Australian business lexicon

There are a number of terms we use with conviction in Australia that simply don’t exist anywhere else. “Rort”, “spill”, “across it” and “flick me” to name a few.

For example: “There’s a spill in the C-suite because of that tax rort. I’m not fully across it but you better flick me your deets so we can see if we can get this over the line.”

You’d think perhaps they were Amercianisms, but then I’ve worked in the US and never heard them there.

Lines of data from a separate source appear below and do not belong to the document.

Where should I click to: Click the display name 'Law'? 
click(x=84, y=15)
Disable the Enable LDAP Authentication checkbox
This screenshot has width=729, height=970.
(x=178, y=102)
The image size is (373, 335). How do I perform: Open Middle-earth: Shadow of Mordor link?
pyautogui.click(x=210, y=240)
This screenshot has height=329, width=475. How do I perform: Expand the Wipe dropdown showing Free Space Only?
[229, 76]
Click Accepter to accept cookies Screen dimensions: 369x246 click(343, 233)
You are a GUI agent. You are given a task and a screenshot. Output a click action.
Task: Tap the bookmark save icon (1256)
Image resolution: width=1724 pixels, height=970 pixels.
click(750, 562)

It also doesn’t seem like a coincidence the types of usages our terms tend to have: rorts and spills make up 80% of Australian political life and not being “across something” is a great way of saying “I don’t f***ing know”, without saying it.

Business attire

For men, think 1990s office clerk. Despite a climate that often impersonates the inside of an oven, we have an unnatural fondness for the neck tie.

For women, stick on a VHS of Dallas: Australia and the southern states of the US are the last bastion of female power dressing. Shoulder pads, ponytail facelifts and extreme stilettos are rife in the CBD, and scary as hell.

Email filtering

The convenient thing about emails is that you don’t have to answer them.

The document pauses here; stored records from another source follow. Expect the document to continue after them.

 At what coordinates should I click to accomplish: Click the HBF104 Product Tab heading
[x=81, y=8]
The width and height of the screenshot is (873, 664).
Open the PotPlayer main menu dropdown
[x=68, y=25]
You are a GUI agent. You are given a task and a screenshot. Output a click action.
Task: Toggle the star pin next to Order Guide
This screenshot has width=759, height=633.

In another business culture this would be tantamount to spitting in someone’s face, but here it’s just how we cope with there being electronic overload and another pointless meeting to get to before the beach.

It’s not personal – just filing.

If you really want someone, use your phone give them a call – that’s what they “flicked you their deets” for.

The GFC

I love that we came up with an acronym that made this near collapse of capitalism that sounds like a snappy fast food chain, but I’ve seen very little evidence of it in Australia, except for everyone telling me how much impact it’s had.

In Australia, people spend time dreaming up new ways to blow money. In Europe, they can’t remember what it looks like.

Politics

For the first few months of watching the news back in Australia, I had to check I wasn’t actually an episode of Rake, so thick and fast did the political scandals come.

It’s not clear to me whether ICAC is trying to actually convict Eddie Obeid, or have a crack at Australia’s longest running TV soap record.

As for the recent federal election, unfortunately politicians playing “who can have the fewest policies” to win it isn’t unique.

What was amazing though was how willing they are to completely humiliate themselves in return for airtime. There are many, many examples including the now PM dialling in as a fan to Katy Perry on a radio show and being predictably smashed over gay marriage.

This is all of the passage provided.